Different mechanisms of germ cell migration to the gonad in different species. (a) In mice, germ cells are specified at the base of the allantois (al) and enter the gut endoderm (1–2), after which they are passively transported by gut extension, and migrate out the dorsal mesentery to arrive in the gonadal mesoderm (3–6). ht, heart; nt, neural tube. Inset shows migration of the germ cells through the mesonephros into the gonad. (b) In chick, germ cells aggregate in the anterior extraembryonic region, and then enter into the extraembryonic vascular system. Germ cells then extravasate (or pass through the walls of a blood vessel into the surrounding tissue) through the dorsal aortae or through the extraembryonic vitelline vessels into the region near the coelomic epithelium of the presumptive gonad. c, coelom; g, gonad; m, mesonephric ducts/tubules; nt, neural tube. Germ cells not to scale. (c) In zebrafish, germ cells are specified in four clusters during early cleavage stages. They first move dorsally (d) during gastrulation (1), and then collect at the head-trunk mesoderm border (2). After proceeding toward an intermediate target in the lateral plate mesoderm (3), the germ cells migrate posteriorly to the gonad (4). The details of their entry into the gonad are unknown. Images in (a) and (c) were reproduced from Molyneaux & Wylie 2004, with permission of The International Journal of Developmental Biology. Germ cells in low-magnification images in (a) and (c) are represented by small black dots.

Figure 7

Evidence for plasticity of adult gonad phenotypes. (a) Ovotestes of the female European mole (Talpa occidentalis). In the breeding-season ovotestis (left), about 50% of the gonad is dedicated to ovarian and 50% to testicular tissue. A distinct border is evident (yellow dashed line) between the ovarian portion (ov) with developing follicles and the testicular portion (t) with Leydig cells and testis cords. The nonbreeding-season ovotestis (right) shows a dramatic increase in the size of the testicular portion and a decrease in the ovarian portion, which contains only a few immature follicles (inset, arrows). Images courtesy of Dr. Rafael Jimenez, Department of Genetics, University of Granada, Spain. (b) An adult coral goby (Gobiodon erythrospilus) male control gonad (left) contains seminiferous cords with spermatocytes (sc). When treated with estradiol (right), the male changes sex to female, and the gonad converts to a functional ovary, with previtellogenic oocytes (pv) visible.
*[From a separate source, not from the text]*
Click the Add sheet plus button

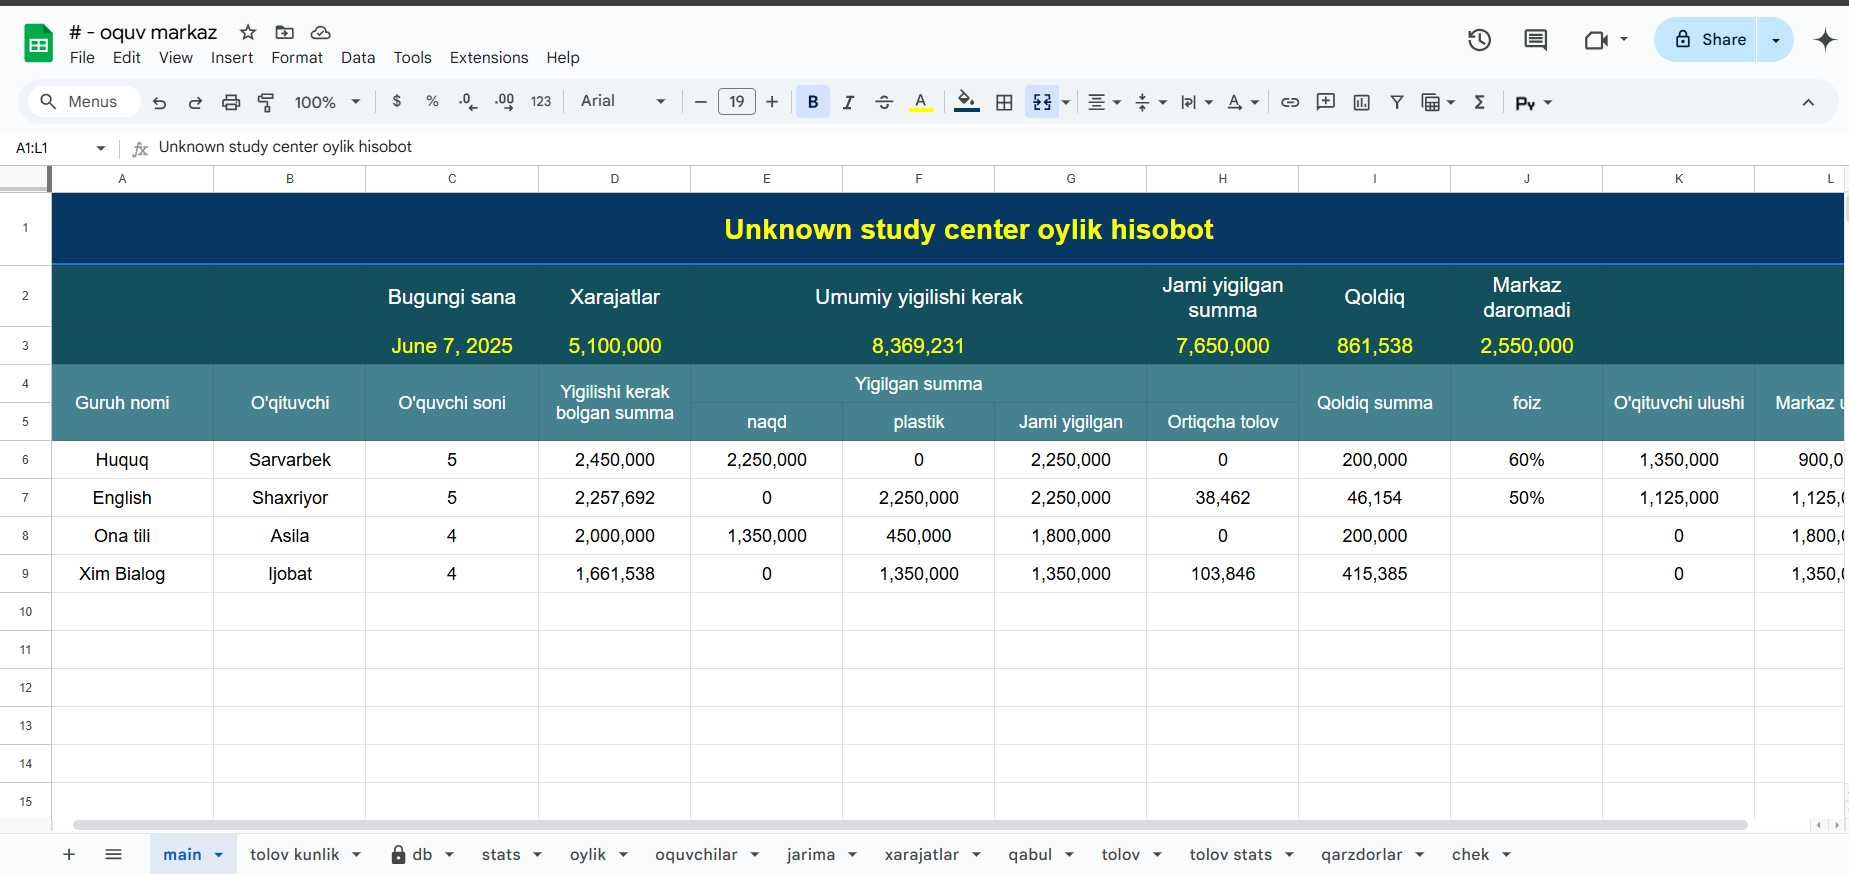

Images from Kroon et al. 2005. Reprinted with permission of The Royal Society. (c) Wild-type mouse follicle (left) containing an oocyte surrounded by granulosa cells. In an estrogen receptor (ER) α/β knockout mutant mouse (right), folliculogenesis is disrupted and granulosa cells transdifferentiate into Sertoli-like cells that cluster to form testis-like tubules. Images from Couse et al. 1999. Reprinted with permission from the American Association for the Advancement of Science.